6. Drive a hard bargain with suppliers
Medical devices are expensive – and often drive up the cost of medical care unnecessarily. Limit the number of different implantable devices available, and get the best price on behalf of our patients. The same goes for all supplies. First, be sure we need the supply. If we need it, get the supply at the most advantageous price – as if it were our money we were spending. We will be spending our own money on supplies in a future world of bundled payments.
7. Improve the health habits of our own employees
Our employees serve as an example to the entire community, and preventable chronic diseases take up too much of our medical resources. Let’s fully cover counseling and medications to help them quit smoking, and offer healthy food alternatives in our cafeterias. Let’s make it easy for our employees to walk or cycle to work where that’s safe, and let’s set up employee competitions for exercise to drive the social network here to promote healthy lifestyles.

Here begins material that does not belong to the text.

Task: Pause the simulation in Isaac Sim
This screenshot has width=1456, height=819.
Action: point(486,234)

8. Give our patients better tools to help them make better decisions
Patients often don’t have the best available information to help them make difficult choices, especially where there is no single “right” medical answer. Examples include back surgery, hysterectomies, heart surgery, and mastectomy and prostatectomy for cancer. Patients given access to objective information on treatment alternatives often choose less invasive therapy and have lower costs. Hospitals have not been enthusiastic about this in the past, as more invasive therapy is often more profitable. I’d like us to focus on helping our patients make the best decisions for themselves and their families, not merely focus on promoting decisions that might be better for our bottom line
9. Support efforts to improve the health of the entire community
Our mission is to improve the health of the community – not just those who see us as patients. I know in the past we’ve done cancer screenings which can increase our own volume. I’d like to see us do much more. I’d like to see this health care system as at the hub of ‘information therapy’ in the community, and I’d like to see us helping more members of our community avoid chronic disease, and avert preventable emergency department visits and preventable hospital admissions. We should publish an annual stewardship report showing what we have done to improve the health of the entire community.

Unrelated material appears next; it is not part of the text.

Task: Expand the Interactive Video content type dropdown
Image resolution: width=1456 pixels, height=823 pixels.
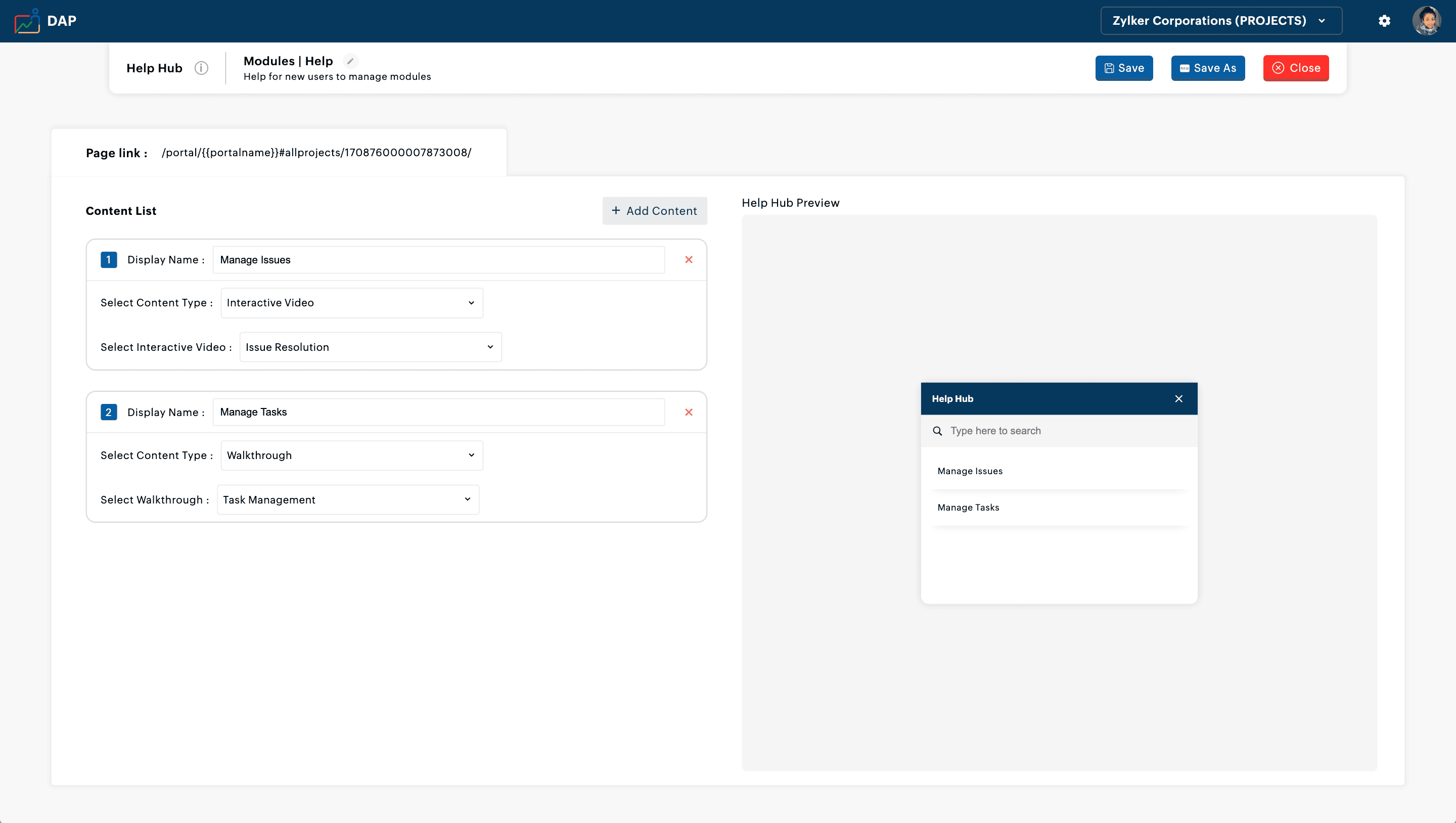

10. Reach out to community employers to see what their real needs are, and to get feedback on how we’re doing.
Employers purchase health care for their employees because it’s genuinely important. Employees value their health insurance, and the certainty of this insurance means that they can focus on their jobs. Better health also leads to increased worker productivity. I’d like to see us regularly interview executives from other companies in our community to assess their needs and how we’re meeting those needs. When I talk to my colleagues I hear that they would like more primary care access to prevent avoidable emergency department visits and better musculoskeletal care to help patients with back injuries return to work more quickly. I’m sure we’ll learn a lot from talking to other employers, and we’ll help improve our own processes here.

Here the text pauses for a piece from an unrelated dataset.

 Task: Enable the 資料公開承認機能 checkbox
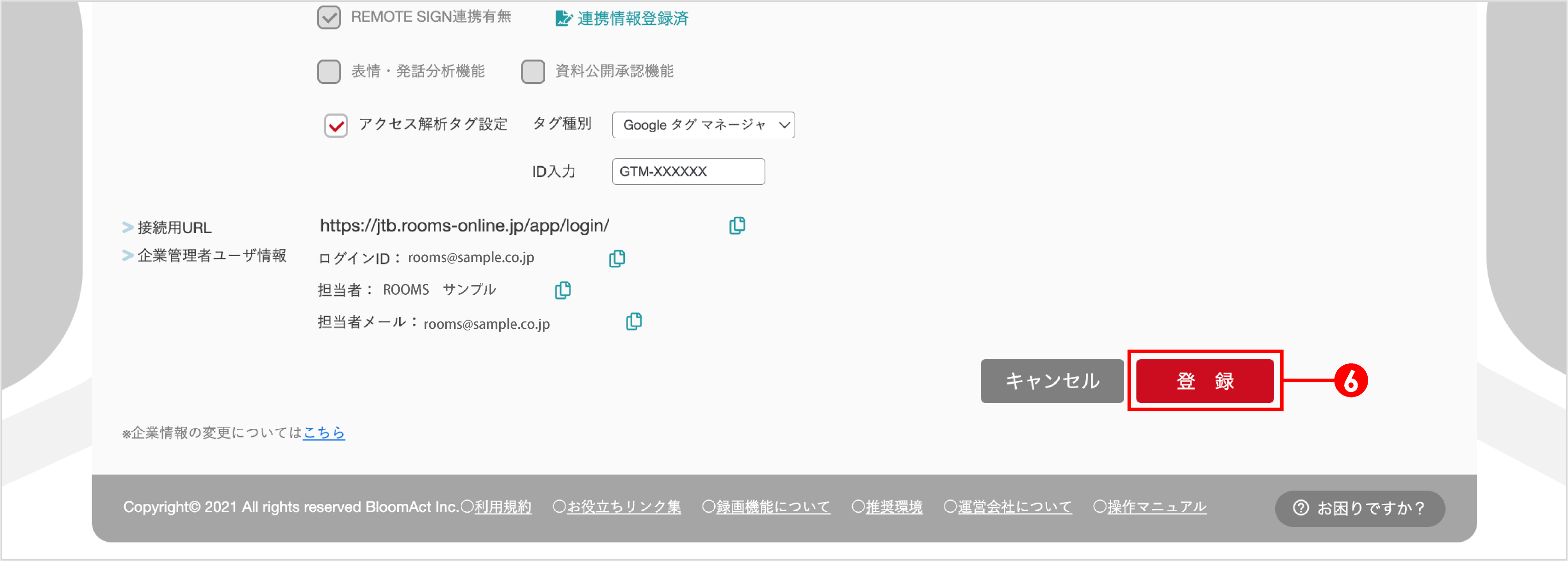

None of what I’m suggesting here is easy, and much of it will be very disruptive. I’ve already talked to the CEO about this, and she’s supportive, but aware that she’ll face opposition from some clinicians and others within the organization. To succeed, we will need this transformation to be the focus of this Board over the coming months and years.
I think as a Board we’ll be up to this challenge, and I’m glad to have to opportunity to join you.